- **练习题目**: 重写从含有“Select the Bar”的那一行到含有“I will 804,392.”的那一行（首尾两行都包括在内），每行文字完整保留，只将答案中的坐标数值各增加43。

*** 数据展示 ***

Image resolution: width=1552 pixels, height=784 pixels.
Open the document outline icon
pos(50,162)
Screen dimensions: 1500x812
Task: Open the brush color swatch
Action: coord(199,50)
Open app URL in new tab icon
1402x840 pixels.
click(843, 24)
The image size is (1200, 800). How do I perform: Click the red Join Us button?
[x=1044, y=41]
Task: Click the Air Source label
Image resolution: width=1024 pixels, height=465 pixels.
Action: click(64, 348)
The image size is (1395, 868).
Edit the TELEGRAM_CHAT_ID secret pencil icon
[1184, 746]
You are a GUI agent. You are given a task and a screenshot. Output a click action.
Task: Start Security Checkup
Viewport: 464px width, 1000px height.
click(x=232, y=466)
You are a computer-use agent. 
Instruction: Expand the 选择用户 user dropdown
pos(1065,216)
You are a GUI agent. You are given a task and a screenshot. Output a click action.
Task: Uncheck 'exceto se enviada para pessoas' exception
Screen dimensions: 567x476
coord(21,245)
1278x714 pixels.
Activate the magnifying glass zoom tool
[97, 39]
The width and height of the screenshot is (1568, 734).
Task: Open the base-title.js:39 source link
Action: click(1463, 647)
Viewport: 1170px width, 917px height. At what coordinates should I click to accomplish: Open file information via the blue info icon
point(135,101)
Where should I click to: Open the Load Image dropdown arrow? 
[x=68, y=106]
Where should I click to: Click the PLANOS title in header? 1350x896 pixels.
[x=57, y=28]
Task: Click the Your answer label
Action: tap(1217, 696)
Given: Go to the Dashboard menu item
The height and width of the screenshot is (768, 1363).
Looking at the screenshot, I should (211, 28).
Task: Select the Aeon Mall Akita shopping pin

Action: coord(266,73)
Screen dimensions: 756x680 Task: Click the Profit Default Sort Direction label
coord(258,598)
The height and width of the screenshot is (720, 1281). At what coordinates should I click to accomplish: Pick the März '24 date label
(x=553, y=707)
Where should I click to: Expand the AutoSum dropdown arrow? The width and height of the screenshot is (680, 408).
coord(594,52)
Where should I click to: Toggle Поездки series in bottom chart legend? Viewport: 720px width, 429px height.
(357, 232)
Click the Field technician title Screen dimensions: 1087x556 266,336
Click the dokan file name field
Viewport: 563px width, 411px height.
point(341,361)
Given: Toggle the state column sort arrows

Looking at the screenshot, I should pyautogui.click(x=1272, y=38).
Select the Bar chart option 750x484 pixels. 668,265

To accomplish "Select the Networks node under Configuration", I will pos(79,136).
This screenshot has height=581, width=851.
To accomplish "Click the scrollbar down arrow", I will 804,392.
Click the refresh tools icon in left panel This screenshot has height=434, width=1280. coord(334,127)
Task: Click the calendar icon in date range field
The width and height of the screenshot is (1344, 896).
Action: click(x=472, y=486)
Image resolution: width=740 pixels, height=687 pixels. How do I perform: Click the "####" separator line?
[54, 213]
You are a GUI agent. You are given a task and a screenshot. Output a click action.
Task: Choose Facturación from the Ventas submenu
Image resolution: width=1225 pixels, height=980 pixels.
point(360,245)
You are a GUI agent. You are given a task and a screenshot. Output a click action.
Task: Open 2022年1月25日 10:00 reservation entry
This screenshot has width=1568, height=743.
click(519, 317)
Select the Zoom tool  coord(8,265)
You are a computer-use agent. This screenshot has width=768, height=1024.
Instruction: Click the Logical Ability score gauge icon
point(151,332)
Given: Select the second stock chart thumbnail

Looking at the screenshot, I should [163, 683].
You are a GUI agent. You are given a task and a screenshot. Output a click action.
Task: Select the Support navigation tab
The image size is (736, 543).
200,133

***

- **书面作答**:
Select the Bar chart option 750x484 pixels. 711,308

To accomplish "Select the Networks node under Configuration", I will pos(122,179).
This screenshot has height=581, width=851.
To accomplish "Click the scrollbar down arrow", I will 847,435.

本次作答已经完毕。